Assignment: Pictures are not part of the copy. Write out exactly the lines from the line with "Click the horizontal scrollbar left arrow" through the end of the entries below.

Supplied entries:
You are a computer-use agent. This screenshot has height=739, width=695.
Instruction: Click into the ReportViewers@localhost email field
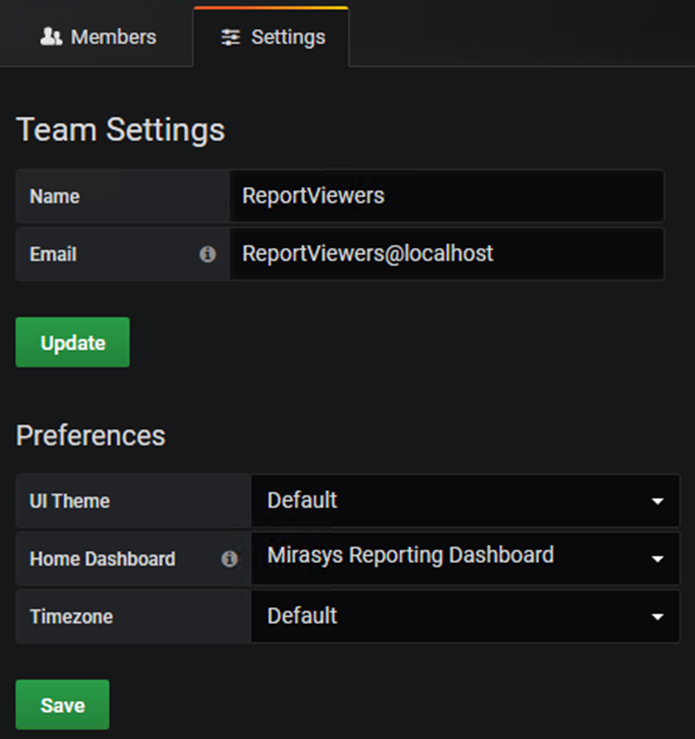click(446, 254)

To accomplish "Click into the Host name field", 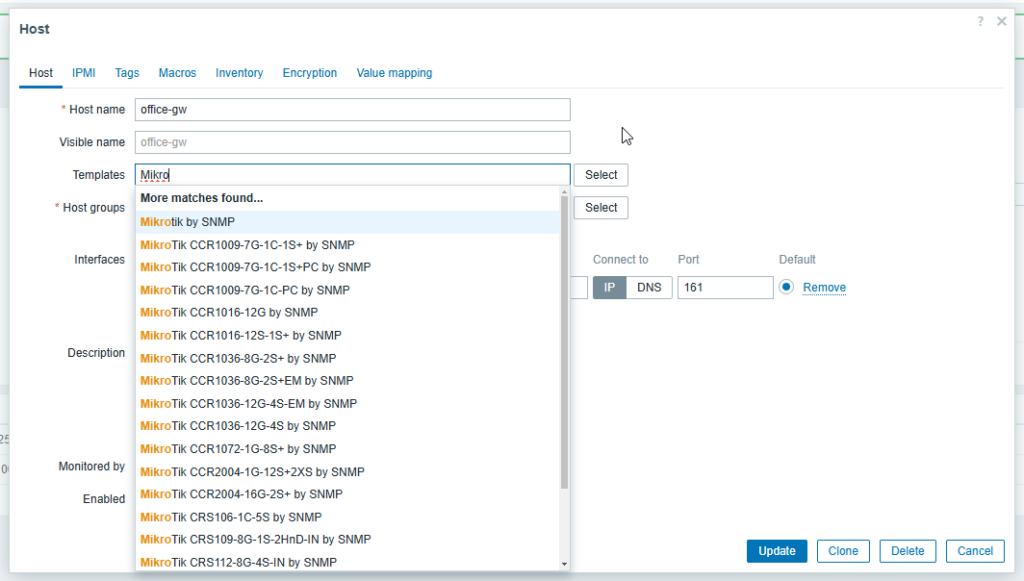I will (352, 109).
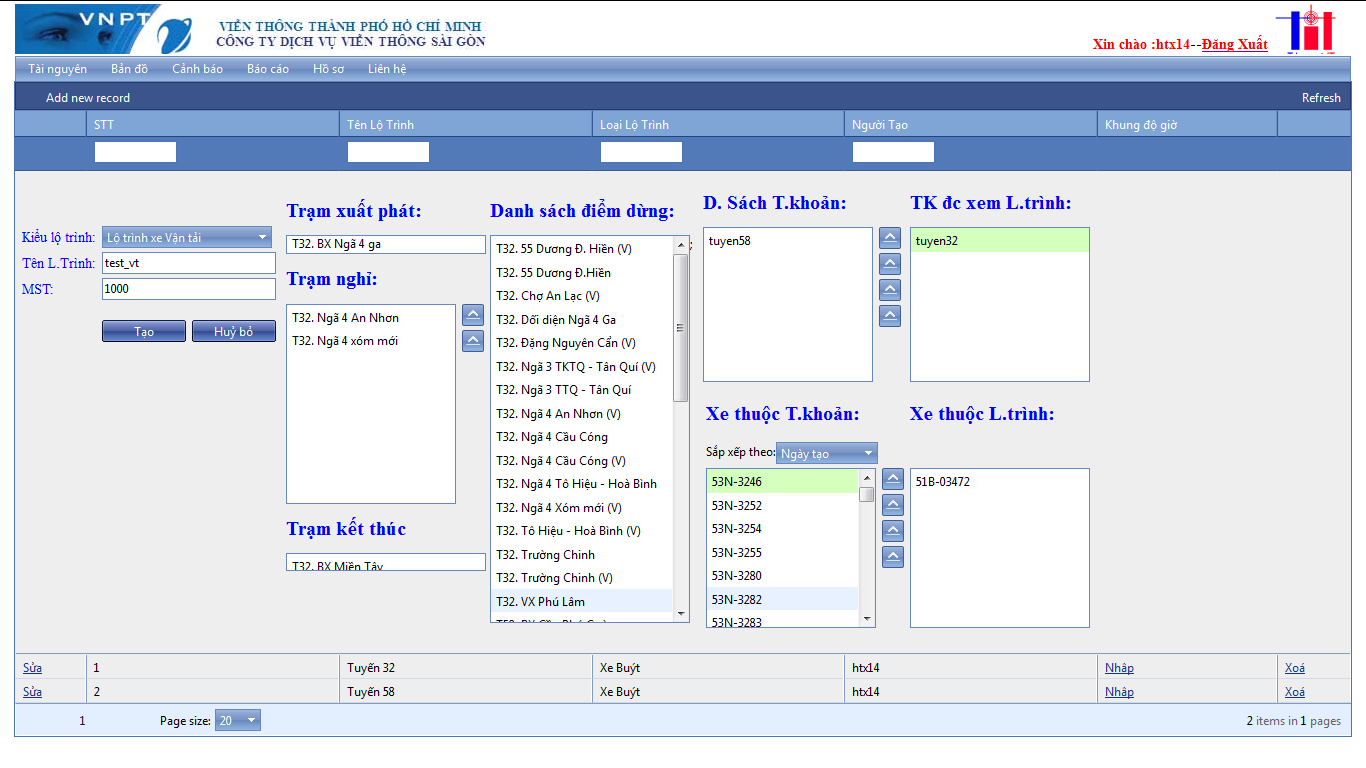Open the Bản đồ menu
Screen dimensions: 1366x768
click(x=129, y=69)
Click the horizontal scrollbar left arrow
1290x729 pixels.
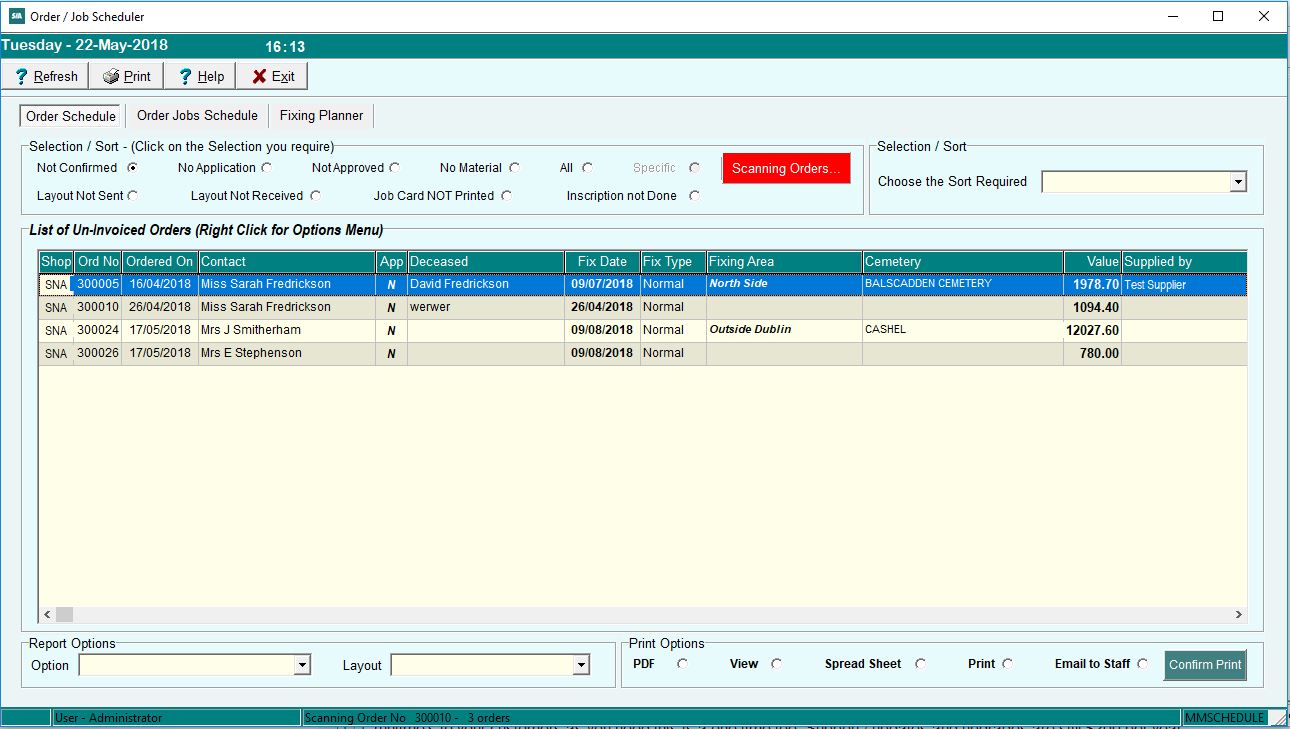pyautogui.click(x=47, y=614)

Output of the task:
Click the horizontal scrollbar left arrow
1290x729 pixels.
pyautogui.click(x=47, y=614)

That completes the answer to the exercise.